F1: doppietta Ferrari in Ungheria

Doppietta rossa: primo Barrichello, secondo Schumacher. Il Cavallino conquista anche il Mondiale costruttori, il dodicesimo per la casa di Maranello.

C’erano anche tantissimi turisti, oggi pomeriggio a Maranello, per festeggiare la nuova vittoria della Ferrari e la conquista anche del Mondiale costruttori. I fedelissimi del Cavallino sono arrivati
perfino dall’Argentina, oltre che all’ormai ‘tradizionale’ Germania, per visitare la cittadina diventata simbolo dell’auto sportiva in Italia e nel mondo.
Nel momento in cui la Ferrari ha messo a segno la sua doppietta, in paese e’ esplosa la gioia. Come e’ ormai consuetudine, don Alberto Bernardoni, il parroco, ha fatto suonare a distesa le campane della chiesa, e poi (con tanto di trombetta da gran tifoso) si e’ unito al corteo dei fans in festa.

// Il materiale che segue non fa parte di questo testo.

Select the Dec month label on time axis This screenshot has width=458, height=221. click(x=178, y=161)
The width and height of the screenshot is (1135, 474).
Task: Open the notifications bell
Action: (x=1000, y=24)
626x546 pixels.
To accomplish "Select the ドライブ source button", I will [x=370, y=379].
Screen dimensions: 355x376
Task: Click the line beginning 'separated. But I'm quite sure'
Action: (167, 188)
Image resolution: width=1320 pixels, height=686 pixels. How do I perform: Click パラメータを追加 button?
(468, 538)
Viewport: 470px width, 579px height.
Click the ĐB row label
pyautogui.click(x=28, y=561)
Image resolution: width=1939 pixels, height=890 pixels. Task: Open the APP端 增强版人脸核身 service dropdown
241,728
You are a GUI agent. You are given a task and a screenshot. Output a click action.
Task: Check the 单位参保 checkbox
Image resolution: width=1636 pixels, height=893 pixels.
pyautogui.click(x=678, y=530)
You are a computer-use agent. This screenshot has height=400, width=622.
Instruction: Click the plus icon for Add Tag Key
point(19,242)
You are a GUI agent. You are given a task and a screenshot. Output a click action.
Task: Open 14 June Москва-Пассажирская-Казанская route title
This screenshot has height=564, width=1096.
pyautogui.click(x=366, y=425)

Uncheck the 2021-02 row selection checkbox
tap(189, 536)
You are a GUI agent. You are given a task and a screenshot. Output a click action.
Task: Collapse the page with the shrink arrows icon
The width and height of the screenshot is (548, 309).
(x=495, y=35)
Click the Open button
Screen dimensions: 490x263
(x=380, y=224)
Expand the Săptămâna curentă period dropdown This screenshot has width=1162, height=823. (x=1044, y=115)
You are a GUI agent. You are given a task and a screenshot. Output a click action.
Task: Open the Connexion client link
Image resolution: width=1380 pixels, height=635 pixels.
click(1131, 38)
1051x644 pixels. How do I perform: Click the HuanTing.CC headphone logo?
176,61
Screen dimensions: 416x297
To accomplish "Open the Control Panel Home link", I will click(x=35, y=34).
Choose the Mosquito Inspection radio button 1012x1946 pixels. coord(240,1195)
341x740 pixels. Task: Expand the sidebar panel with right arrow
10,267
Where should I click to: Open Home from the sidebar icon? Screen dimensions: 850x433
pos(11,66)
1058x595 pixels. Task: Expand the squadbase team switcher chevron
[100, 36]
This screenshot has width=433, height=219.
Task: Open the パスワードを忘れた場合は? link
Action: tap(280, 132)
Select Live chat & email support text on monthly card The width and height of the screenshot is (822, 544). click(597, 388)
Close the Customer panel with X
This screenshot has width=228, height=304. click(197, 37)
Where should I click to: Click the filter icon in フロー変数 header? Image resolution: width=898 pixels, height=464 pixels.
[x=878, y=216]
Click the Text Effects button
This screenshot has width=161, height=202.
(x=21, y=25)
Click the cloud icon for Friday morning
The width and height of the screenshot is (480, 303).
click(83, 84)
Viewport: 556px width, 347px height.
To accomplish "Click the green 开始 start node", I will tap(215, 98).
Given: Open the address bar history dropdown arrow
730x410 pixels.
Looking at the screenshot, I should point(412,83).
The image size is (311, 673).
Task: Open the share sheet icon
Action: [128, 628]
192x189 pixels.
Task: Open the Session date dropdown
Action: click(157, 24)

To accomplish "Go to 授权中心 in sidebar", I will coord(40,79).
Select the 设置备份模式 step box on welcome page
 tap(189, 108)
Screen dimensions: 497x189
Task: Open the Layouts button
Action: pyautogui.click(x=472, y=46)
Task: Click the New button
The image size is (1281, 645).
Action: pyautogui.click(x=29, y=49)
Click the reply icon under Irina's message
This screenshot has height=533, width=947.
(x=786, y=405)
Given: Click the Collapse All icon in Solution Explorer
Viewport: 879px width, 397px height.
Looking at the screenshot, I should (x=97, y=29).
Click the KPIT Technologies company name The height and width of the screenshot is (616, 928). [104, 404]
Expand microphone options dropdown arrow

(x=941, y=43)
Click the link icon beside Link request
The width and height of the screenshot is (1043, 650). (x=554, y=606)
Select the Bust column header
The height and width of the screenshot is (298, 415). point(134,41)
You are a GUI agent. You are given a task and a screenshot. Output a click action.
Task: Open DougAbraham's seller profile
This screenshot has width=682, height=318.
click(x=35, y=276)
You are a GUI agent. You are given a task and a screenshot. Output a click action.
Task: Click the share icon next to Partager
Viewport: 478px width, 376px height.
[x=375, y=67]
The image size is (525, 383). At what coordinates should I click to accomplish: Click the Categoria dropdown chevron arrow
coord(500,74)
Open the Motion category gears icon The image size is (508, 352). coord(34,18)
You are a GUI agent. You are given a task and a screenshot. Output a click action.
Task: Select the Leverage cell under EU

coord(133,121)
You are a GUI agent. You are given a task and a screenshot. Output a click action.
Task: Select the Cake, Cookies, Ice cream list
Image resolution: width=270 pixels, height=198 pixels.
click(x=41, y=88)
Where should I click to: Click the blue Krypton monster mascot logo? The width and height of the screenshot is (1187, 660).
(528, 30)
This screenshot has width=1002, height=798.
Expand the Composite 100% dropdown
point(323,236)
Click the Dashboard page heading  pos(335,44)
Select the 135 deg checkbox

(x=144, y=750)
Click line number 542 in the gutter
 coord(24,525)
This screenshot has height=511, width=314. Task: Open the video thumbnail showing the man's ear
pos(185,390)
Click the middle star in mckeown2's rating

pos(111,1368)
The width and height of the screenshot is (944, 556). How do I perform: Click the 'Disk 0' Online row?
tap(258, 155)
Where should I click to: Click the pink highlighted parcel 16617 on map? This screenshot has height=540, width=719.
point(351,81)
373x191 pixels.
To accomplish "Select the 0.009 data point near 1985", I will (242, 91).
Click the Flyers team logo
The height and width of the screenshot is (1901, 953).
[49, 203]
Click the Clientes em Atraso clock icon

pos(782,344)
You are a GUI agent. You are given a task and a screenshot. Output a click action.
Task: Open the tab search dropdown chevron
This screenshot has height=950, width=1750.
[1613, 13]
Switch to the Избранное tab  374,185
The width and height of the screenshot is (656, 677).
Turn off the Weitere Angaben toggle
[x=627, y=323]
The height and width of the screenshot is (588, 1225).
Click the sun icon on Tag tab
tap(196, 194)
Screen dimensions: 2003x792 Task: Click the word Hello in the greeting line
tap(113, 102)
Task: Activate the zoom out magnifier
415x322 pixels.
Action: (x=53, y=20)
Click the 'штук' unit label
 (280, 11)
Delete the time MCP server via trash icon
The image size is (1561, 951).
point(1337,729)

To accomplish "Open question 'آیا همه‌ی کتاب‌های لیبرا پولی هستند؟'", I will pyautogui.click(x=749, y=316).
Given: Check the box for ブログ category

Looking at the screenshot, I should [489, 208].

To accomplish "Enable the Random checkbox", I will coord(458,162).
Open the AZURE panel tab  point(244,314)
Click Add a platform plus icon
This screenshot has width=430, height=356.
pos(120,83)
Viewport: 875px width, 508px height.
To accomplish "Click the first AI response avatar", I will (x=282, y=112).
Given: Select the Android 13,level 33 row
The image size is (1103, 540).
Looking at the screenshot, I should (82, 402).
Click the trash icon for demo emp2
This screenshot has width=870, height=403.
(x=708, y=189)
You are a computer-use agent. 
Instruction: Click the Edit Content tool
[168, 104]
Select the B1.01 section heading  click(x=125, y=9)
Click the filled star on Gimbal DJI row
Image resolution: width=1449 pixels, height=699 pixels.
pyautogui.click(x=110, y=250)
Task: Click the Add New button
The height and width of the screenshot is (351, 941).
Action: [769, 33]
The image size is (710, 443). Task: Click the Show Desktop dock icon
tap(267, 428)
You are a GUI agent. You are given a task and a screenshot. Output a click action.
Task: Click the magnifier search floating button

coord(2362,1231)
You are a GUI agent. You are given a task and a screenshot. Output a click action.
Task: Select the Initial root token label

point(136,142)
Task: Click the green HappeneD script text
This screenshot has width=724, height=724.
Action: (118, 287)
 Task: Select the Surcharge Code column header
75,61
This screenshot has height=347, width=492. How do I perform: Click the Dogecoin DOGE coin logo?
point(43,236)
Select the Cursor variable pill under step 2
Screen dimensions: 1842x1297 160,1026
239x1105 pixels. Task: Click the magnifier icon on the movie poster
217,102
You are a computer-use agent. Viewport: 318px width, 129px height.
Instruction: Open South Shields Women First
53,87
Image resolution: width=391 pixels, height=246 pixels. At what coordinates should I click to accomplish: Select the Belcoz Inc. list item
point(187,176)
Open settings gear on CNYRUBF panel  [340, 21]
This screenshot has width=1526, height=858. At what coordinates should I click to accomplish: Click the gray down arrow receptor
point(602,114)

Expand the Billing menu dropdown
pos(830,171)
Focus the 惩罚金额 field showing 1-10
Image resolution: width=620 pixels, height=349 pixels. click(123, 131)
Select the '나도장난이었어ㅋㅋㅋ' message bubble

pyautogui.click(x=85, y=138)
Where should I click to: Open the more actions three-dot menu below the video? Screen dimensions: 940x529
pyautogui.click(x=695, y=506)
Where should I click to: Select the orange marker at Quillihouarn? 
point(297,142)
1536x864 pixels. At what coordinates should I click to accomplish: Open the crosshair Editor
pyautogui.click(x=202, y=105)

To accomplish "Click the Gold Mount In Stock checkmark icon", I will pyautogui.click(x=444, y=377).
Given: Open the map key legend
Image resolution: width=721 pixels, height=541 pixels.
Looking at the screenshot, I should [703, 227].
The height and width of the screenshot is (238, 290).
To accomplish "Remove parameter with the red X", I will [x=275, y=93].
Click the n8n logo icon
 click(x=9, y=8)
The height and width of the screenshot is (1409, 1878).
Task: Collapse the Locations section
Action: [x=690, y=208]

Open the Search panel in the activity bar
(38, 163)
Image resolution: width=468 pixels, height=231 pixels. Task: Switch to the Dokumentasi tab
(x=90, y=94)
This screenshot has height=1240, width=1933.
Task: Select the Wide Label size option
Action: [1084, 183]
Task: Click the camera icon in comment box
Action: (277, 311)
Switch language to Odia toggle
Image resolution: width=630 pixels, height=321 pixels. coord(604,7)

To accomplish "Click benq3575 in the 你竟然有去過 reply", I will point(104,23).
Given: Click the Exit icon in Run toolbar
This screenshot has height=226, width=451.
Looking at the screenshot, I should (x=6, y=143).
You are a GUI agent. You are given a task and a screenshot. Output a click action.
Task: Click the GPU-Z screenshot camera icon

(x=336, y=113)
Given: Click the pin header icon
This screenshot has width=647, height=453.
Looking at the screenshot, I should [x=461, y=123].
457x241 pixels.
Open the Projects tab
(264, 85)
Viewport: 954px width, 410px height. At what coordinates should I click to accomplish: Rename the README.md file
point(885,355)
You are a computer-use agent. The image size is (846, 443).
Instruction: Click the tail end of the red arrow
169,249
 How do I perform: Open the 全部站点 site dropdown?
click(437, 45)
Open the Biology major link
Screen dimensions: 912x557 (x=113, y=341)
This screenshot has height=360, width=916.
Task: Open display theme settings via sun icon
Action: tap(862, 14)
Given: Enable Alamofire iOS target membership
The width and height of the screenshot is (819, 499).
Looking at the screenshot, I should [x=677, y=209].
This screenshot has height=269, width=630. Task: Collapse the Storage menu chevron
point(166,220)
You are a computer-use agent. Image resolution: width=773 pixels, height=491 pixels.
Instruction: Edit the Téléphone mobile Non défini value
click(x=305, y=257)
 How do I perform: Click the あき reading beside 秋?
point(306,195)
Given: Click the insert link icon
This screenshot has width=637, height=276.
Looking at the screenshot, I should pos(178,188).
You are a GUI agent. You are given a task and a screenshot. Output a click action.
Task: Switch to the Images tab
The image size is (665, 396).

Decine di autovetture hanno percorso con caroselli le vie
della cittadina. Clacson e bandiere sono stati ancora una volta l’emblema dell’entusiasmo della gente. Fra le vetture in corteo, anche una simpatica 500 rossa, che diffondeva l’ Inno di Mameli
dall’autoradio accesa a tutto volume.
”Credo che, con questo team e questa passione, ancora per due o tre anni la Ferrari possa andare avanti di successo in successo. Non ci puo’ raggiungere nessuno. Siamo orgogliosi e
sappiamo che potremo esultare ancora”: e’ fiducioso nel futuro l’ entusiasmo di Alberto Beccari, presidente del Ferrari club di
Maranello, anche oggi gremitissimo di soci e di visitatori.
Invece il sindaco di Maranello, Giancarlo Bertacchini, oggi non era con i suoi concittadini, ma non ha affatto dimenticato le ‘rosse’: era ospite della Sagra del bigne’ di Orentano
(Pisa), che gia’ lo scorso anno ha dedicato la manifestazione alle prodezze della Ferrari. ”L’anno scorso ero qui quando Schumacher ha conquistato il titolo piloti – ricorda il sindaco
– quest’anno ci sono tornato, e la Ferrari ha vinto il Mondiale costruttori. La sagra del bigne’ ci porta fortuna”, ride il primo cittadino di Maranello. ”Qualcuno puo’ pensare che le
vittorie della Ferrari ormai siano scontate, invece chi abita dalle nostre parti – precisa il sindaco – chi vive giorno per giorno a contatto con la realta’ del Cavallino, sa che ogni successo e’ raggiunto con passione, con determinazione, con
un’organizzazione e una puntualita’ incredibile, che fa onore al lavoro italiano. Anche dopo una vittoria come quella di oggi, subito il giorno dopo c’e’ gia’ la vettura in prova, con il collaudatore al lavoro: si riparte ogni volta, come se fosse la
prima. E ogni volta – conclude – si rinnovano la gioia e l’orgoglio”.